There’s an add-on for this, Outgoing Message Format, but I run a version of Thunderbird that is too old for that, and trying to fool Thunderbird into installing it by changing the add-on’s version requirement field ended up with an add-on that does nothing.

Upgrading was not an attractive direction: If I’m happy with a tool except for one thing, I’ll fix that thing. Upgrading tends to fix that thing but create a new problem. On a good day.

It turned out to be extremely difficult to convince Thunderbird stopping with that. My notes while trying below.

Note to self: To find the entire hack history, search your “Sent” box for “Thunderbird plain text hacks” in the subject.

Remove the HTML composition capability completely

Ths method makes it impossible for a certain mail identity to compose HTML mails. Go to Preferences > General > Config Editor… and agree to be careful.

mail.identity.id1.compose_html: Set from true to false.

In internal JavaScript code, these preferences are fetched with getPref() commands.

Fixing Thunderbird from within

After wasting a lot of time on this, I reached the conclusion, that the problem was that quite a few components in Thunderbird’s script environment push the HTML format for various reasons. These are apparently ugly hacks that solved a problem for someone in the far past, and remained there, because noone noticed them or understood exactly what they do, possibly including whoever wrote them in the first place.

The solution was a counter-hack. Basically, hide the relevant menu’s IDs from other scripts and set the default to “Plain text”. This requires opening a JAR, making a few fixes in a couple of files, and packing it up again.

So let’s get to it. In a fresh directory,

$ jar xf /usr/lib64/thunderbird-3.0/chrome/messenger.jar

and edit ./content/messenger/messengercompose/messengercompose.xul, in the part saying

<menu id="outputFormatMenu" label="&outputFormatMenu.label;" accesskey="&outputFormatMenu.accesskey;" oncommand="OutputFormatMenuSelect(event.target)">
 <menupopup id="outputFormatMenuPopup">
 <menuitem type="radio" name="output_format" label="&autoFormatCmd.label;" accesskey="&autoFormatCmd.accesskey;" id="format_auto" checked="true"/>
 <menuitem type="radio" name="output_format" label="&plainTextFormatCmd.label;" accesskey="&plainTextFormatCmd.accesskey;" id="format_plain"/>
 <menuitem type="radio" name="output_format" label="&htmlFormatCmd.label;" accesskey="&htmlFormatCmd.accesskey;" id="format_html"/>
 <menuitem type="radio" name="output_format" label="&bothFormatCmd.label;" accesskey="&bothFormatCmd.accesskey;" id="format_both"/>
 </menupopup>
 </menu>

The idea is to hide the elements from any script, except the one that responds to changes in this menu. Also, change the default from “Auto detect” to “plain text”. After the change we have

<menu id="my_outputFormatMenu" label="&outputFormatMenu.label;" accesskey="&outputFormatMenu.accesskey;" oncommand="OutputFormatMenuSelect(event.target)">
 <menupopup id="outputFormatMenuPopup">
 <menuitem type="radio" name="output_format" label="&autoFormatCmd.label;" accesskey="&autoFormatCmd.accesskey;" id="my_format_auto"/>
 <menuitem type="radio" name="output_format" label="&plainTextFormatCmd.label;" accesskey="&plainTextFormatCmd.accesskey;" id="my_format_plain" checked="true"/>
 <menuitem type="radio" name="output_format" label="&htmlFormatCmd.label;" accesskey="&htmlFormatCmd.accesskey;" id="my_format_html"/>
 <menuitem type="radio" name="output_format" label="&bothFormatCmd.label;" accesskey="&bothFormatCmd.accesskey;" id="my_format_both"/>
 </menupopup>
 </menu>

Note the “my_” prefixes on the IDs + that the “checked” attribute has moved.

__Dataset excerpt__
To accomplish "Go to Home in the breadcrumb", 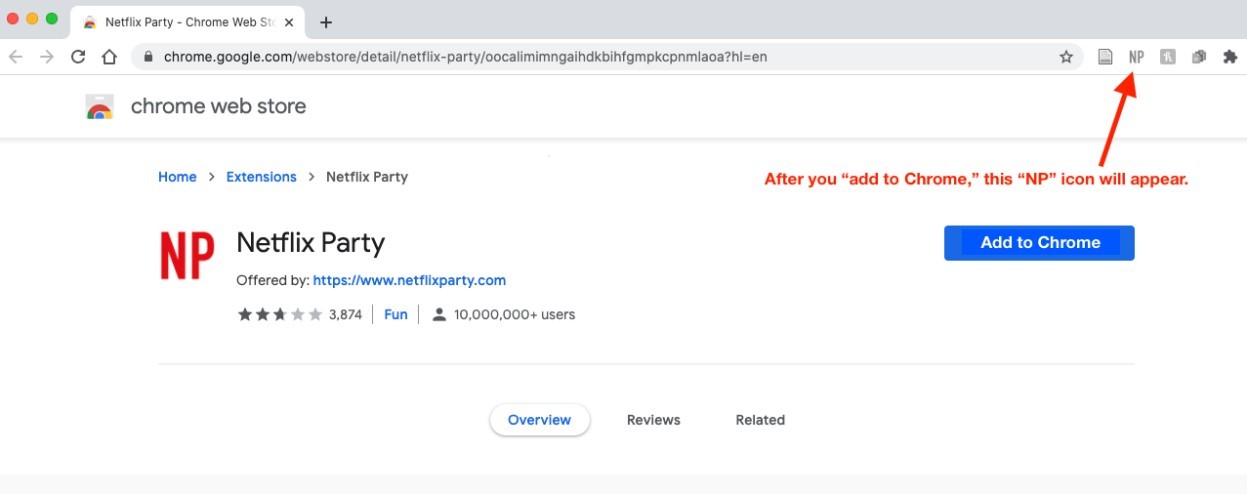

__Tasks to perform__
1. In the Thunderbird notes, which preference is set from true to false to stop a mail identity from composing HTML mails?
2. Rewrite the passage of the Thunderbird notes starting with "After wasting a" and going on through "the first place.", swapping "ugly hacks" for "crude workarounds".

__Answers to the exercise__
1. mail.identity.id1.compose_html

2.
After wasting a lot of time on this, I reached the conclusion, that the problem was that quite a few components in Thunderbird’s script environment push the HTML format for various reasons. These are apparently crude workarounds that solved a problem for someone in the far past, and remained there, because noone noticed them or understood exactly what they do, possibly including whoever wrote them in the first place.